Acronym paper

From BITPlan cr Wiki
Jump to navigation Jump to search

Problem Statement

E.g. for Natural Language Processing for/using Knowledge Graphs (e.g. entity linking and resolution using target knowledge such as Wikidata and DBpedia, foundation models)

Usecase: Lookup an event by Acronym e.g.

In the process of digitalization of scientific publishing PID have been introduced for quite a few entities such as Papers(DOI), Authors (ORCID), Organizations(ROR) but unfortunately not for scientific events and series where the most common disambiguating identifier is still acronyms/short names such as ESWC 2023/Semantics '23. (Only very few instances have PIDs DOI (200)/ pseudo PIDs Wikidata Id (9000/1000).

We estimate that some 5000 (dblp)-25.000 and some 50.000 (dblp) to 250.000 events/eventseries that have - public digital traces (as part of their lifecyle) such as homepages, entries in public cfps, library indices for their proceedings, homepages - would still need PIDs.

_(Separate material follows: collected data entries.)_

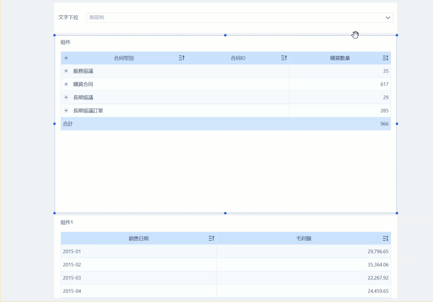Click sort icon in 合同型別 column header
This screenshot has height=302, width=433.
click(x=182, y=58)
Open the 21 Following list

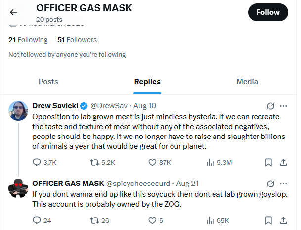(28, 40)
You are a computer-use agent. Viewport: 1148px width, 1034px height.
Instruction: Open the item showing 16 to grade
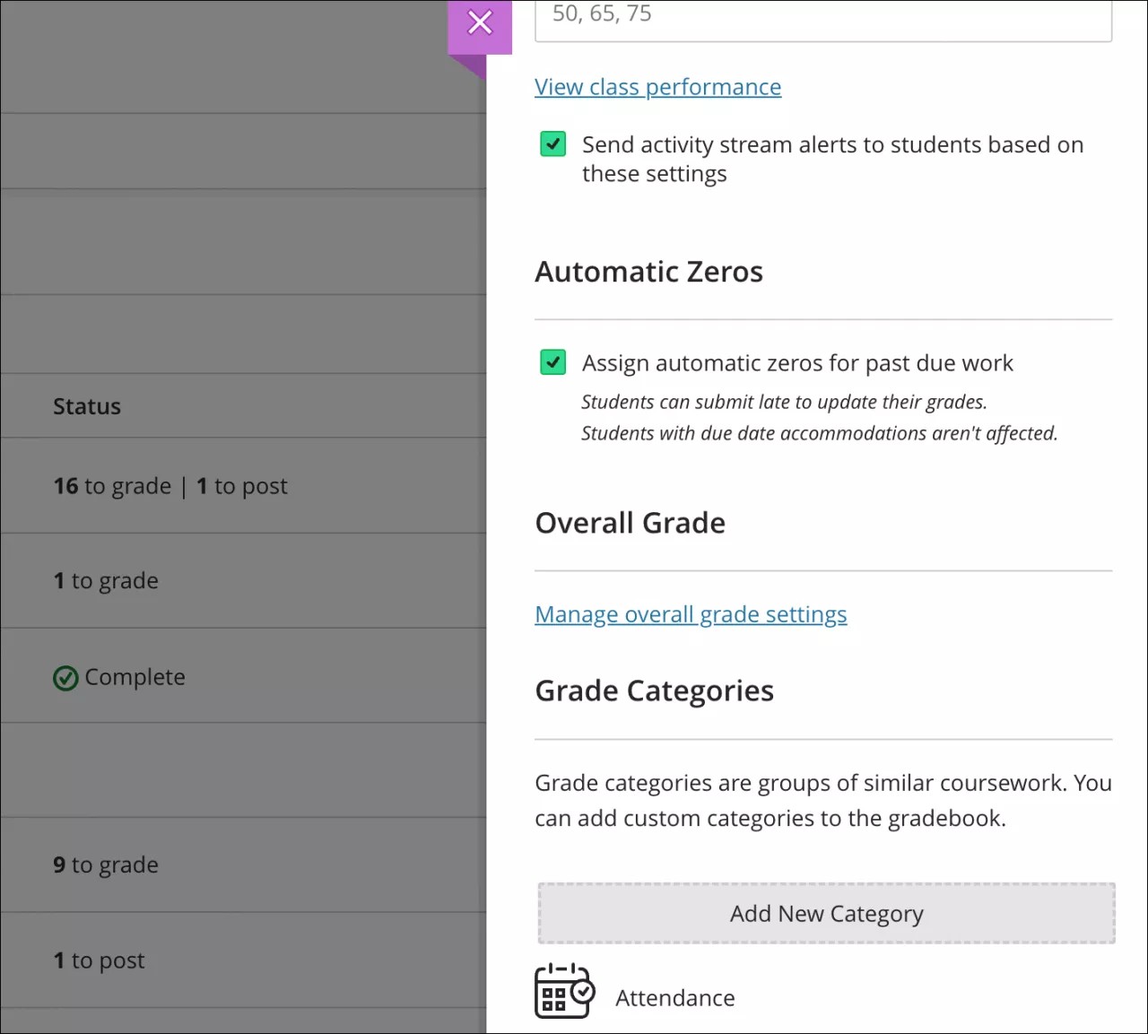[x=169, y=485]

To create PIDs and enter the metadata in public KGs such as wikidata acronyms look like a promising tool for disambiguation (as has been proven by the Work of Simon Cobb using OpenRefine ...)

Given a piece of natural language text (and it's context) and a semi structure corpus of digital traces of scientific communication assembled from different sources we'd like to perform a two step process:

  1. Assert whether the text (char string) is an acronym for some (1 or more) event or event series (likelihood)
  2. Map the acronym to the knowledge graph of proceedings/events/eventseries

Common Sense Assumptions / Situation

(under the assumption there is a common sense ..)

  • An acronym such a ISWC identifies one or more scientific events series (Semantic Web / Wearable computing)
  • Typically an acronym/year combination is used to identify installments of such events e.g. ISWC 2022 / ESWC 2022 / Semantic' 2023
  • The referencing of such events is done using these acronyms during the whole lifecycle:
  1. announcements are done via e.g. http//iswc.2022.org
  2. CFPs are done using e.g. ISWC 2023 / ISWC in the title/metadata of the cfp
  3. indexing is done using the acronyms e.g. in dblp / TIBKat/Wikidata
  4. citations are done e.g. using citation "Proceedings ISWC 2022, pp. 153-159 ...)
  • PIDs are not common yet

Ideal Idea of digitization of this realm

  • In an ideal world there we would be a KG that represents the entities: Proceedings, Event an EventSeries and mostly allows to interlink them by acronyms, with some exceptions where acronyms are ambiguous and disambiguation via other metadata is necessary - ideally a PID is available for each entity type to avoid the disambiguation need.

Approach

Resource bounded data cleaning, disambiguation and knowledge graph extraction.

Maximizing the "overall" effort/result ratio is the goal. Please note that the effort to maximize the effort/result ratio is part of the effort.

Assumption: separating the input data into standard cases, corner cases and exotic cases according to a Zipfian / longtail / pareto distribution allows to simplify the necessary formalization avoid accidential complexity and get to a better effort/result ratio.

Research questions

  1. What do acronyms for scientific events and event series look like and how formal can they be described?
  2. How well do acronyms disambiguate scientific events and event series?
  3. How well is the acronym information curated in metadata sources for events and event series
  4. How well are acronyms used in citations of scientific events and event series?
  5. Acronym checker - does the Acronym fit the long version ...

Method

See Approach ...

What do acronyms for scientific events and event series look like and how formal can they be described?

Results

What do acronyms look like

Length distribution

AcronymHistograms

WikiCFP

Standard case

60% of all WikiCFP acronyms extracted are matching the regular expression

[A-Z]+\s*[12][0-9]{3}

e.g. ISWC 2012

43990/73731 ( 59.7%)  matches for [A-Z]+\s*[12][0-9]{3}
654/43989 (  1.5%)  year different
Corner cases

long acronyms tend to indicate the extraction has not worked or there is some other issue with the acronym such as indicating a joint / colocated situation

SELECT acronym
FROM "event_wikicfp"
where length(acronym)=40

The acroynm entries with a length of 40 are mostly not acronyms ...

...
Political Theology Agenda Symposium 2010
Knowledge Engineering Special Issue 2010
CFP MapReduce Special Issue of CCPE 2010
AOSD - Student Research Competition 2011
special session for Wireless VITAE 2011
Political Theology Agenda Symposium 2011
12th EANN / 7th AIAI Joint Congress 2011 
...
Exotic cases / Outliers

There is only one entry in wikicfp where the extracted acronym was longer than 50 chars.

SELECT acronym,url
FROM "event_wikicfp"
where length(acronym)>50

call for chapters - images of female aggression 2016 http://www.wikicfp.com/cfp/servlet/event.showcfp?eventid=52302

This is not a call for papers for scientific events at all.